Speaking about the Church in Colombia, the pontiff said that he’s conscious that the principle of the Gospels make up part of the social fabric and thus can contribute to the growth of the country, particularly “sacrosanct respect for human life, above all for the weakest and most defenseless, is a cornerstone in the formation of a society free from violence,” and the family, “envisioned by God to be the fruit of spousal love.”
Look at those who suffer in the eyes, the pope said, because “they, who cry out from their shackles, really understand the words of the one who died on the cross.”
Pope Francis closed his remarks lamenting that in Colombia, there has been too much hatred and vengeance.
“We do not want any type of violence whatsoever to restrict or destroy one more life,” he said. “I have wanted to come here to tell you that you are not alone, that there are many of us who accompany you in taking this step; this visit intends to offer you an incentive, a contribution that in some way paves the path to reconciliation and peace.”
As he was walking to the stage where he delivered his remarks, Pope Francis was flanked by Santos and first lady Maria Clemencia Rodriguez. Along the way, the pontiff was stopped several times by children, some of them with Down syndrome, who handed him a small cross and other gifts.
He also took the time to greet a group of children with disabilities, who enjoyed VIP seating at the event.
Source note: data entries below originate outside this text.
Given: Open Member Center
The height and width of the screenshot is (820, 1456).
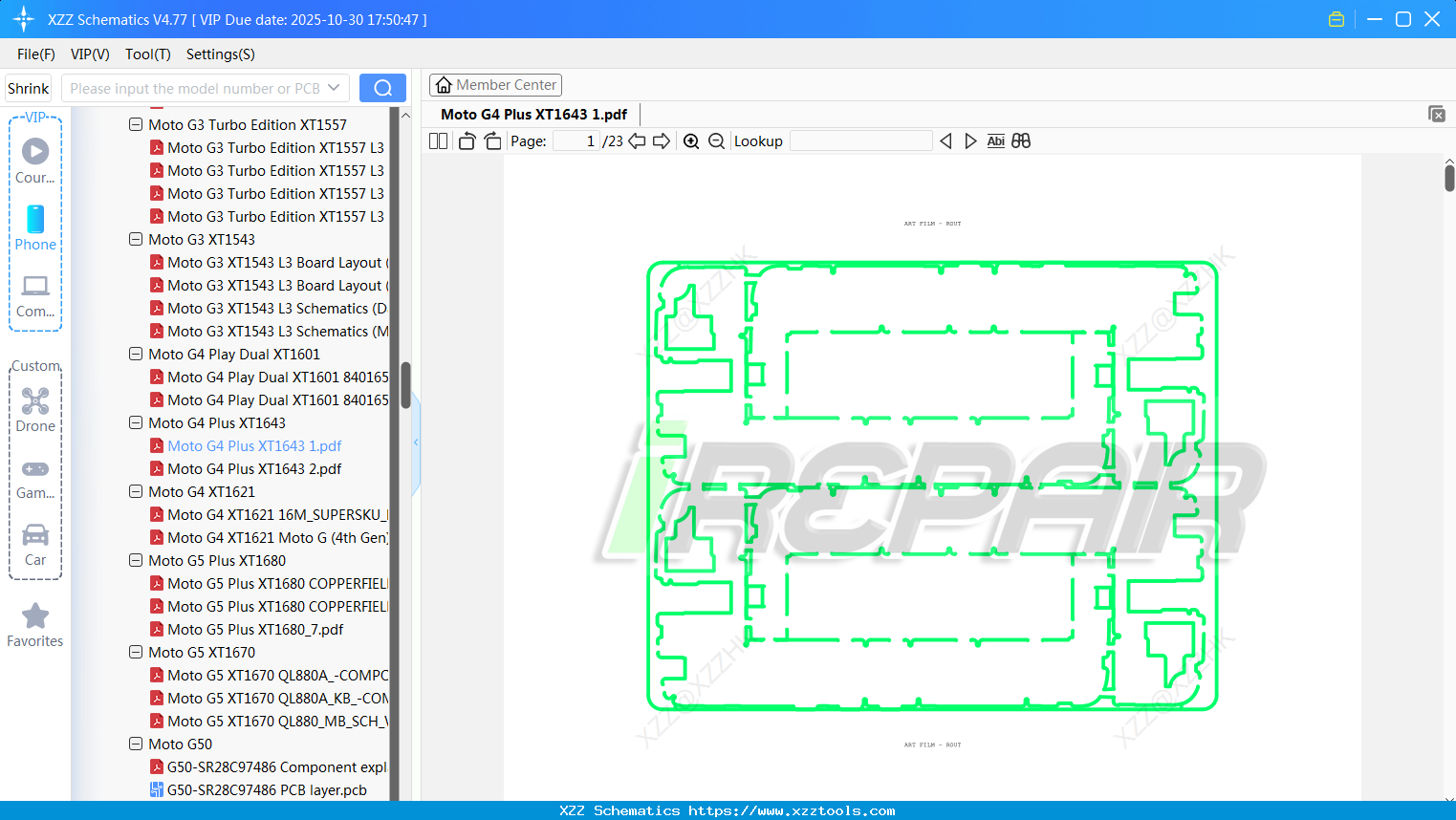Looking at the screenshot, I should (x=495, y=84).
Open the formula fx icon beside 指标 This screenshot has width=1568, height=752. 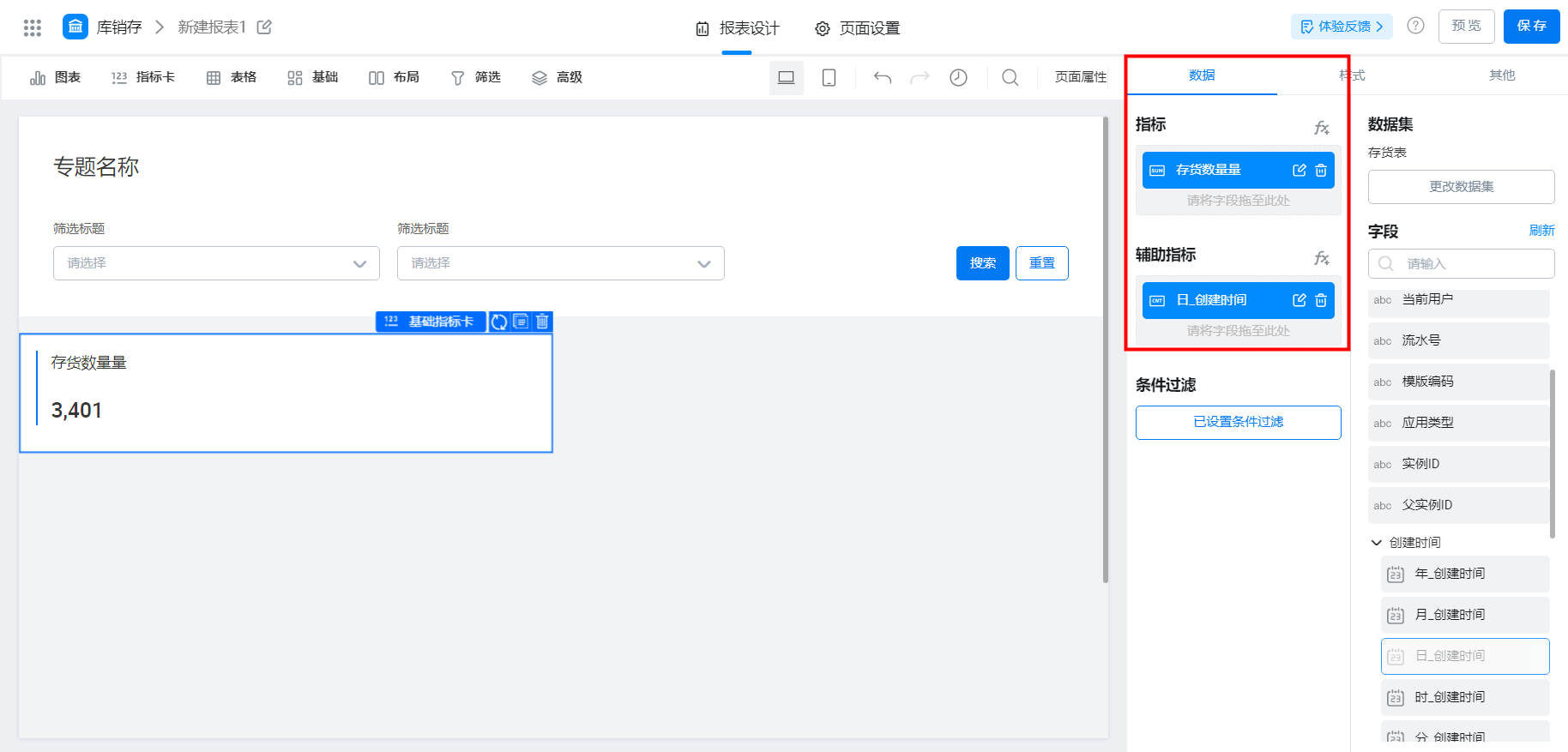tap(1322, 128)
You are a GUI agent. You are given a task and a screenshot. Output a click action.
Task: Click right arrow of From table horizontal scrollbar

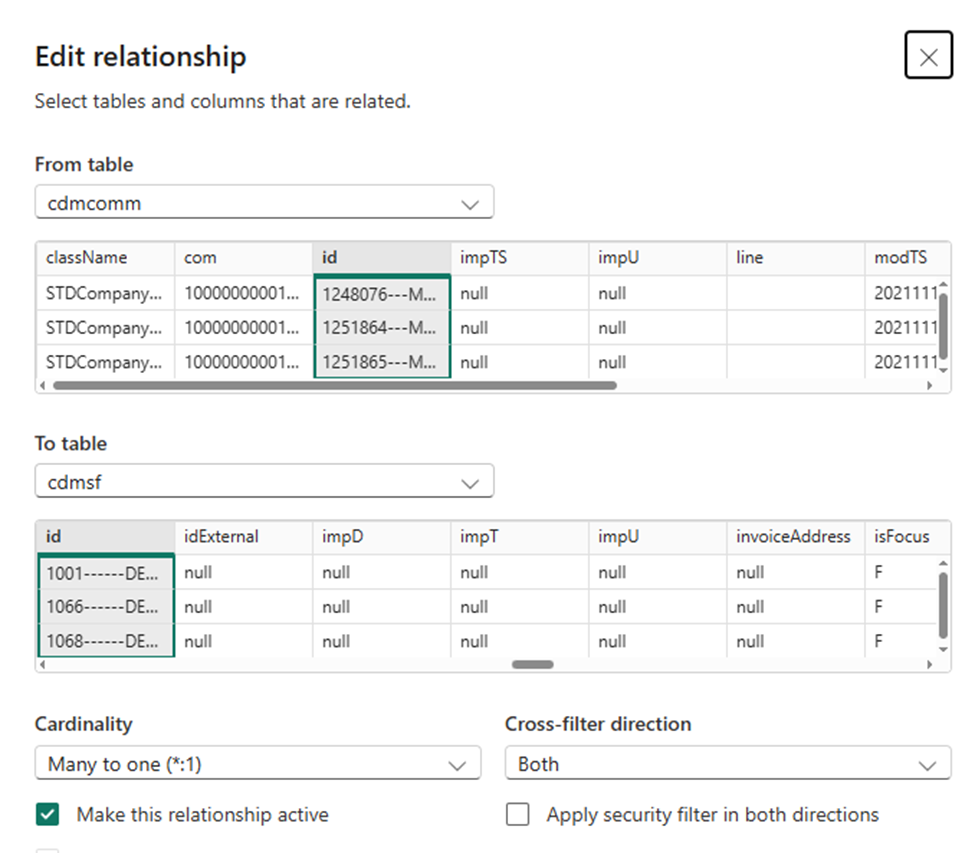click(x=930, y=385)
A group of several hundred children wearing white hoodies with words such as “reconciliation,” “solidarity,” “hope” and “peace.”
Before Pope Francis, Santos delivered his own speech, in which he thanked the pope for reminding Colombians that the return of the prodigal son in the Bible has to be celebrated, not because of his acts, but “because he had been lost and was found.
“Thank you, Your Holiness, for bringing us the live fountain of faith, the message of he who said: we don’t have to forgive seven times, but seventy times seven,” Santos said.